The rotational matrix $R$ is:

R = [\begin{matrix} 1 & \sin ϕ \tan θ & \cos ϕ \tan θ \\ 0 & \cos ϕ & - \sin ϕ \\ 0 & \sin ϕ / \cos ϕ & \cos ϕ / \cos θ \end{matrix}]

(3)

Furthermore, $ω^{\times}$ represents the skew-symmetric matrix of $ω$ :

ω^{\times} = [\begin{matrix} 0 & - r & q \\ r & 0 & - p \\ - q & p & 0 \end{matrix}]

(4)

Consequently, the explicit form of quadrotor UAVs attitude dynamics is written as:

\begin{matrix} {\begin{matrix} \overset{\cdot}{Ω} = [\begin{matrix} 1 & \sin ϕ \tan θ & \cos ϕ \tan θ \\ 0 & \cos ϕ & - \sin ϕ \\ 0 & \sin ϕ / \cos ϕ & \cos ϕ / \cos θ \end{matrix}] ω \\ \overset{\cdot}{ω} = [\begin{matrix} qr (I_{y} - I_{z}) / I_{x} \\ pr (I_{z} - I_{x}) / I_{y} \\ pq (I_{x} - I_{y}) / I_{z} \end{matrix}] + [\begin{matrix} M_{x} / I_{x} \\ M_{y} / I_{y} \\ M_{z} / I_{z} \end{matrix}] + [\begin{matrix} d_{1} \\ d_{2} \\ d_{3} \end{matrix}] \end{matrix} \end{matrix}

(5)

The primary aim of this article is to formulate and establish two adaptive neural network reinforcement learning (NN RL) controllers for UAVs. These controllers ensure the attainment of uniformly ultimately bounded signals throughout the closed-loop system, while also enabling the convergence of tracking errors to the proximity of zero without any potential collision hazards.

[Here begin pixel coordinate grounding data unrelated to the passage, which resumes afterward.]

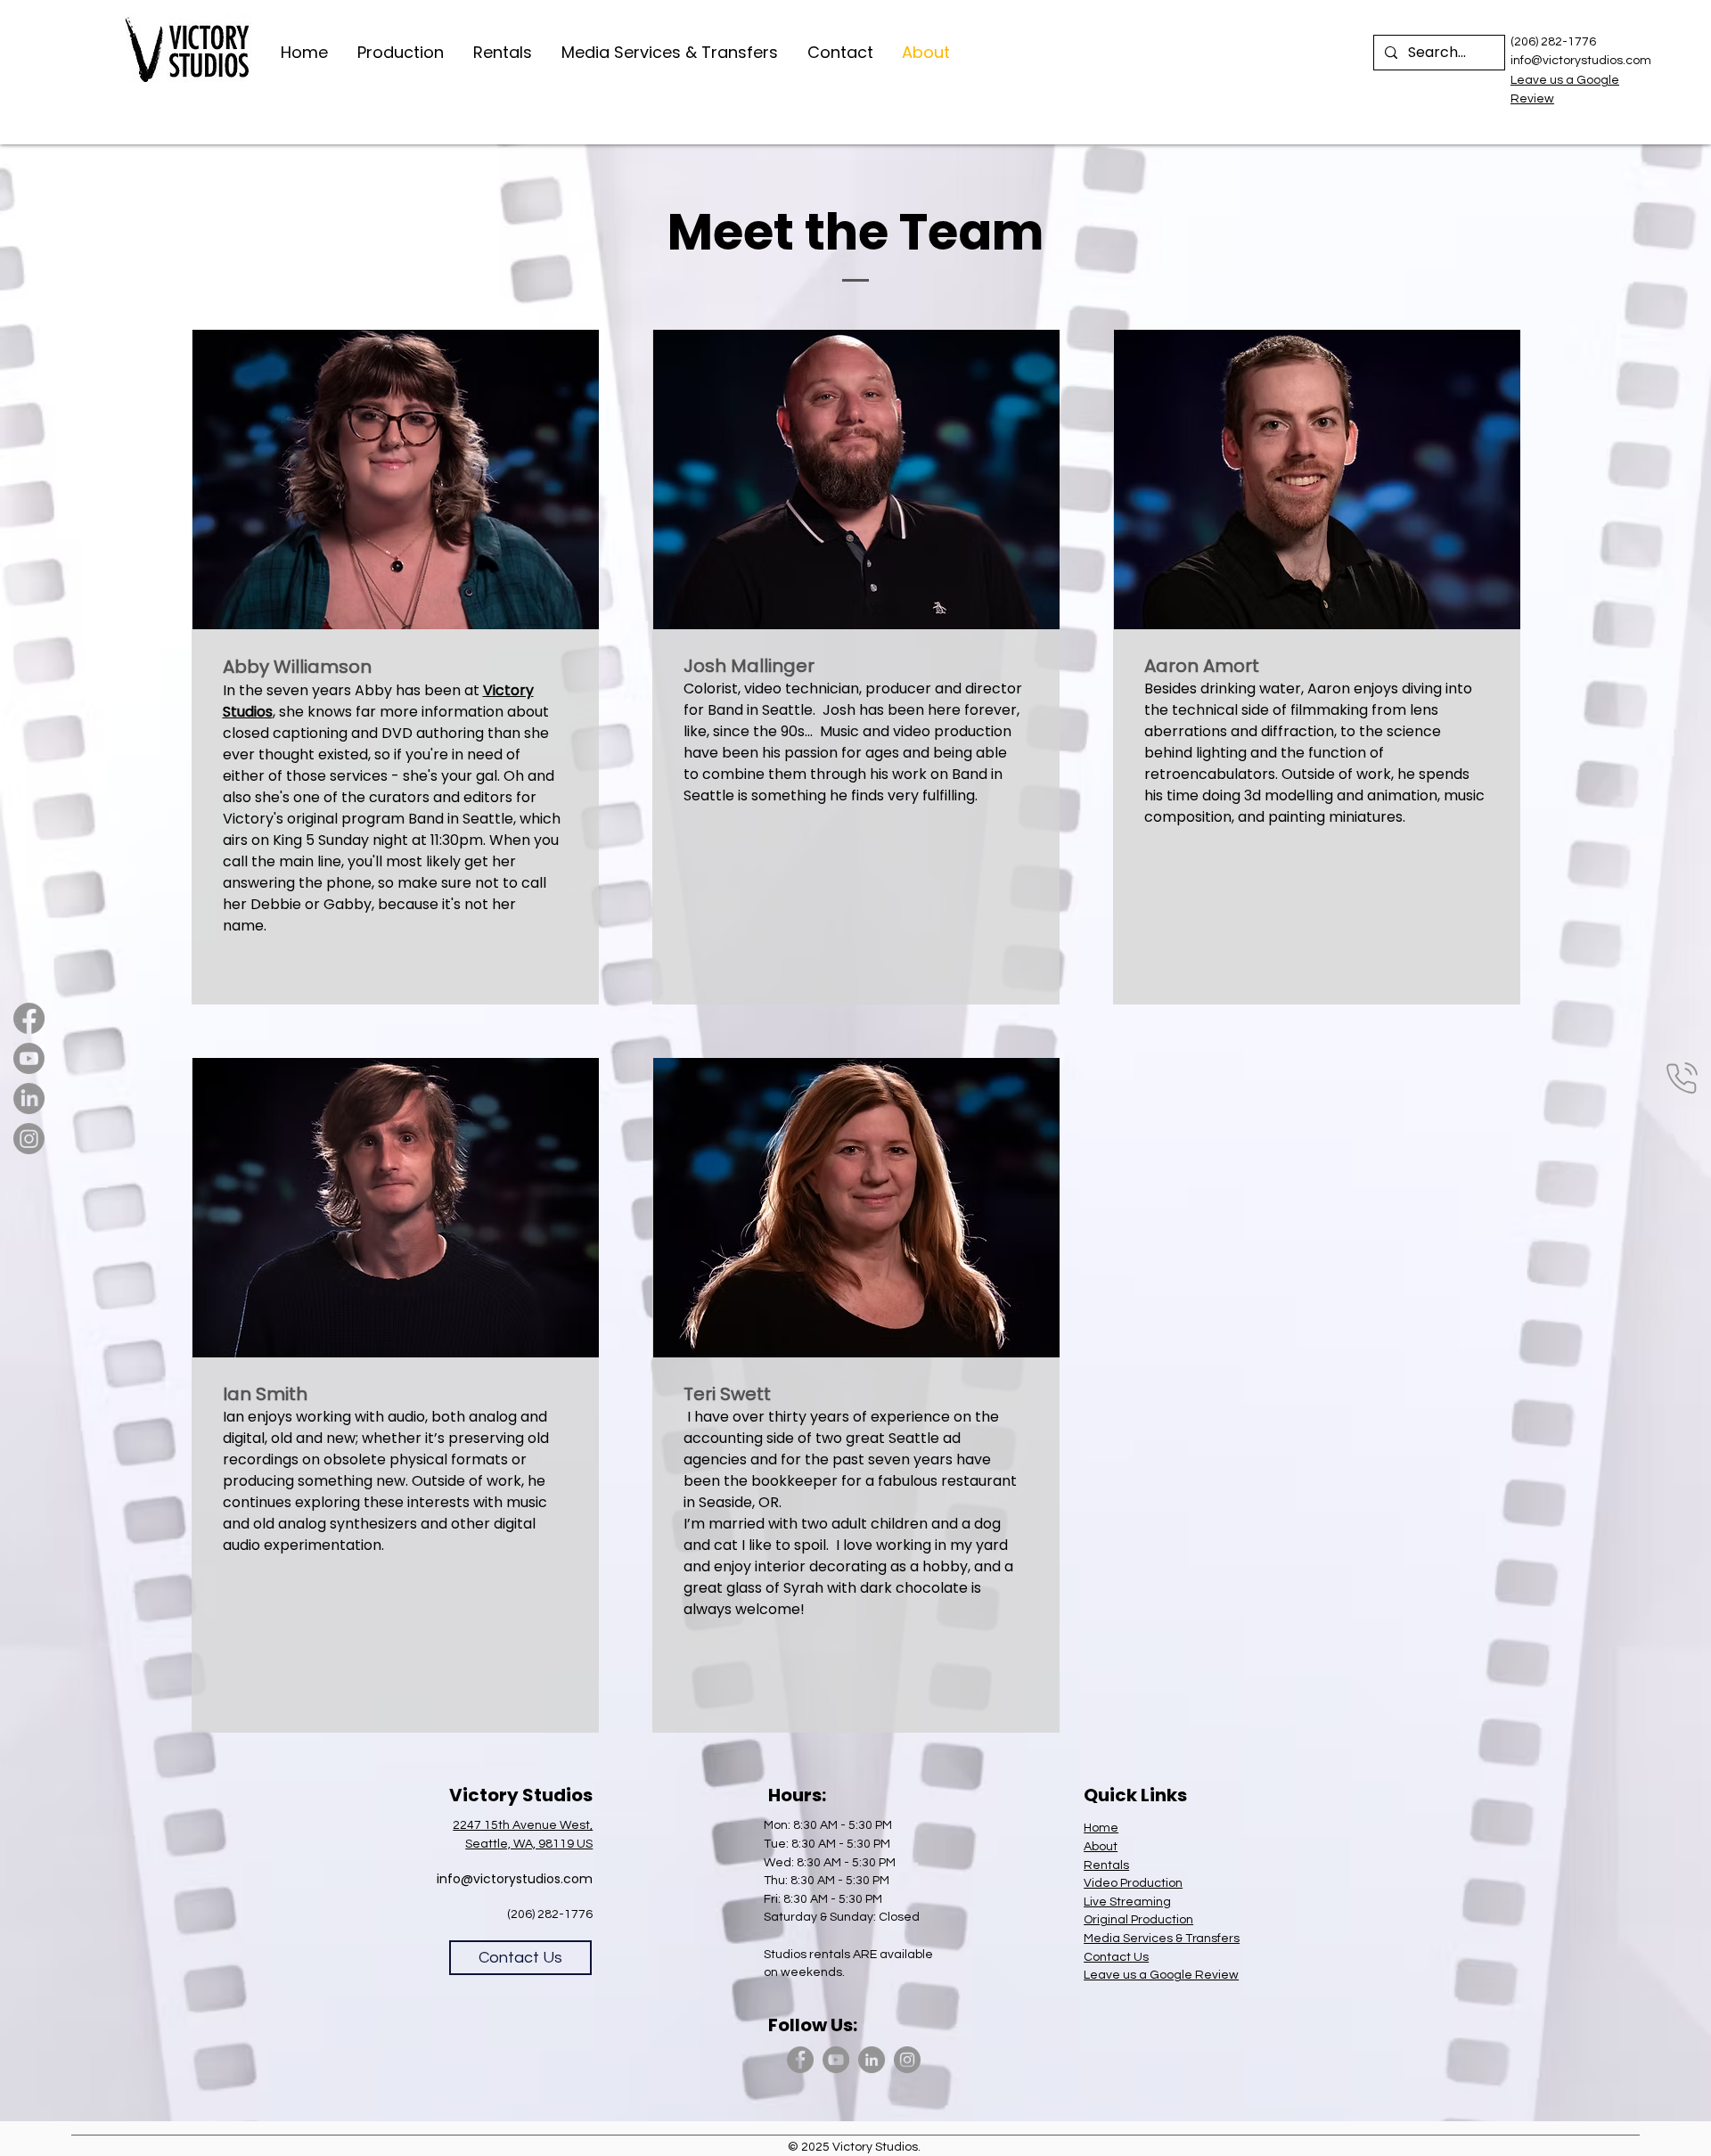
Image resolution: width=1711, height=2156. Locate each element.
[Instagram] (29, 1138)
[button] (402, 52)
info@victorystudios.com (515, 1879)
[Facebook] (29, 1018)
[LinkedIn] (29, 1098)
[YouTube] (836, 2059)
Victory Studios (875, 2147)
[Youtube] (29, 1058)
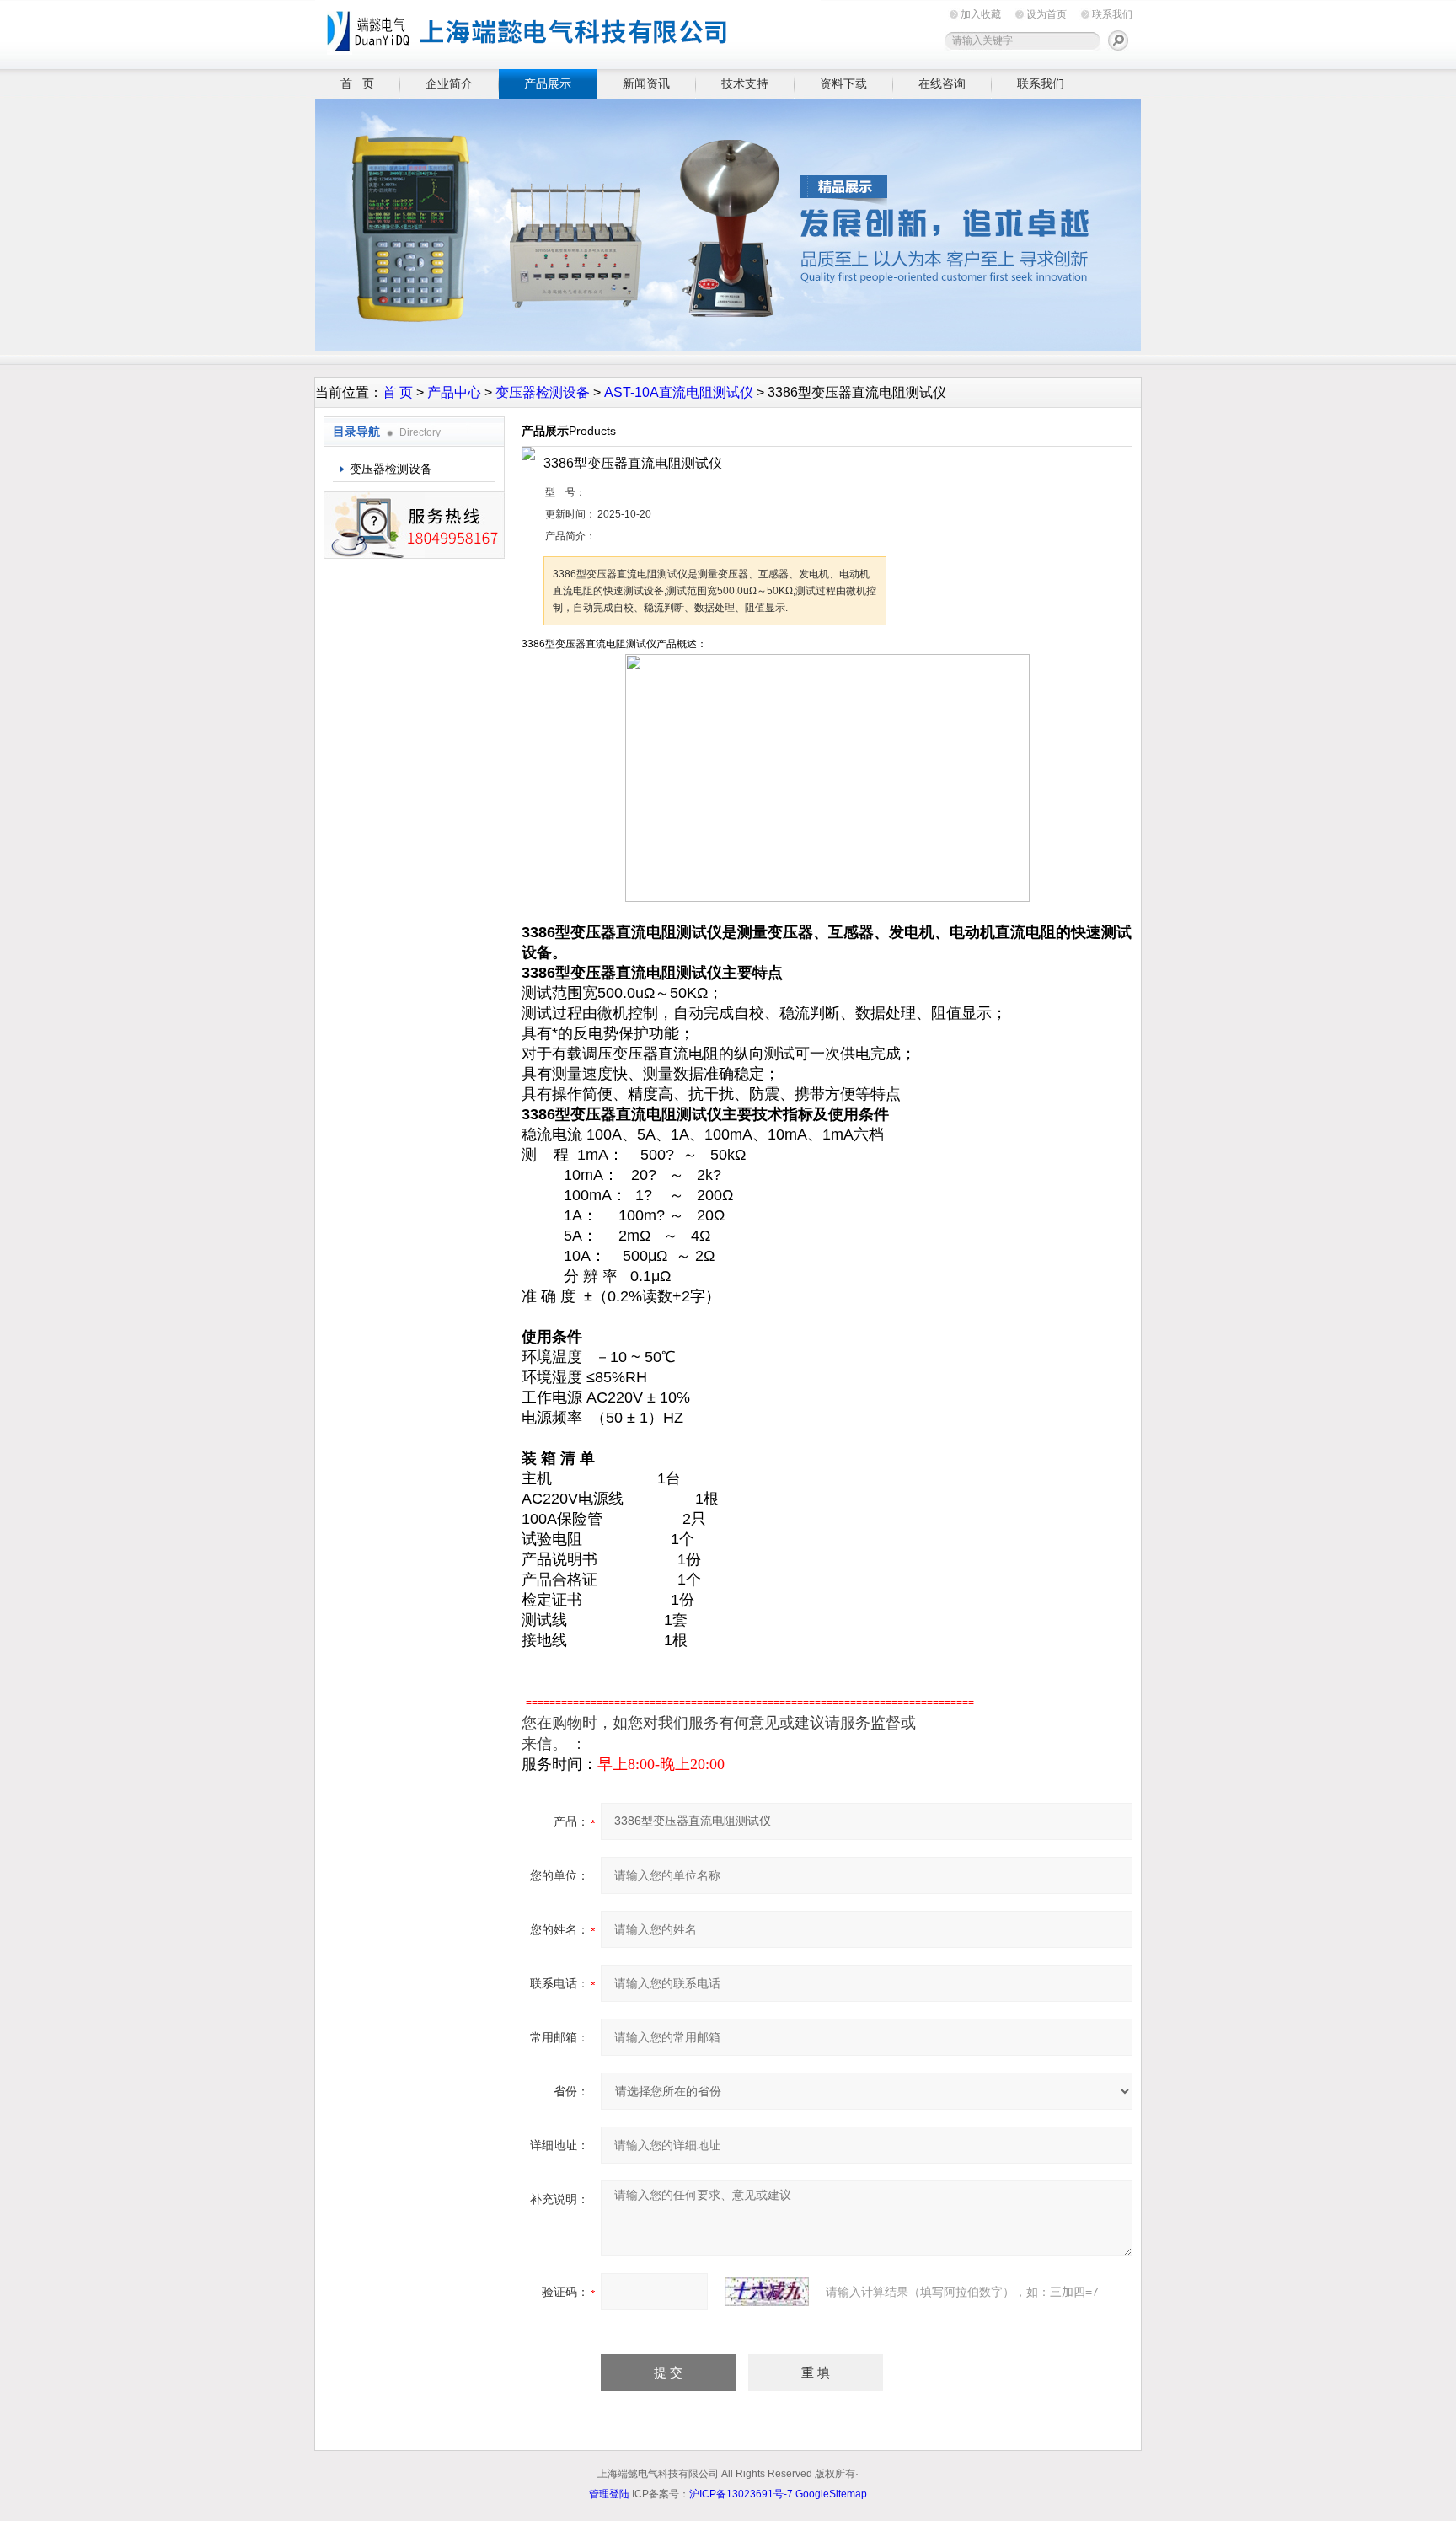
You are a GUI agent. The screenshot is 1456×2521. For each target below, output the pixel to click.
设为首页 (1046, 14)
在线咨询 (942, 83)
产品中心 (454, 392)
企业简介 (449, 83)
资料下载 (843, 83)
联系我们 (1112, 14)
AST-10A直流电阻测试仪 (678, 392)
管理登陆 (609, 2494)
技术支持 (744, 83)
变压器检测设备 (542, 392)
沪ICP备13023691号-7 (741, 2494)
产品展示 (547, 83)
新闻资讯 (646, 83)
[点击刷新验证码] (767, 2291)
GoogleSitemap (831, 2494)
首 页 (357, 83)
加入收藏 (981, 14)
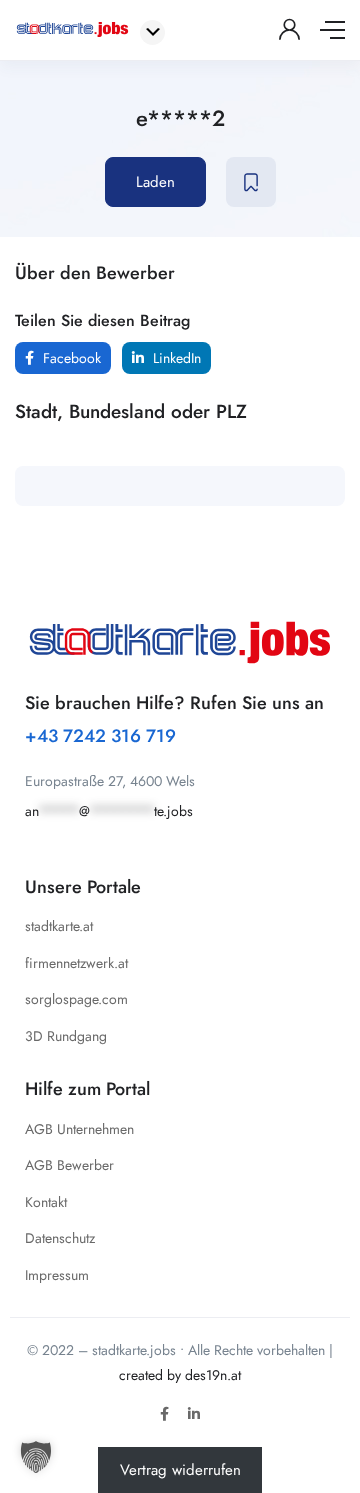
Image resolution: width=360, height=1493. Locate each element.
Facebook (70, 358)
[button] (36, 1457)
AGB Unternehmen (79, 1129)
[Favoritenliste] (251, 182)
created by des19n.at (180, 1375)
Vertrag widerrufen (180, 1470)
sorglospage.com (76, 999)
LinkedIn (175, 358)
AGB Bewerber (69, 1165)
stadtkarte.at (59, 926)
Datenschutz (60, 1238)
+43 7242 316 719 (100, 736)
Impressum (57, 1275)
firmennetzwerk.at (76, 963)
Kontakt (46, 1202)
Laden (155, 182)
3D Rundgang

Radial basis function neural network

In the context of this article, the definition of the radial basis function neural network (RBFNN) function $F (ς)$ can be elucidated as follows:

F (ς) = Θ^{T} Φ (ς)

(6)

where $ς$ is the system unknown of the estimated UAVs. $Θ = [Θ_{1}, \dots, Θ_{l}]^{T}$ represents the desired weight vector, and $Φ (ς) = [Φ_{1} (ς), \dots, Φ_{l} (ς)]^{T}$ denotes the basis function vector. The exact values of the weight vector remain unknown; however, they are bounded and adhere to the condition $‖ Θ ‖ \leq \bar{Θ}$ , where $\bar{Θ}$ represents an unknown constant greater than zero. Here, $l$ represents the number of nodes in the hidden layer. The Gaussian basis function is formulated as follows

Φ (Z) = \exp (- \frac{{(ς - a)}^{T} (ς - a)}{2 b^{2}})

(7)

where $a$ is the coordinate vector representing the center points of the Gaussian basis functions, while $b$ represents the width of the Gaussian basis functions.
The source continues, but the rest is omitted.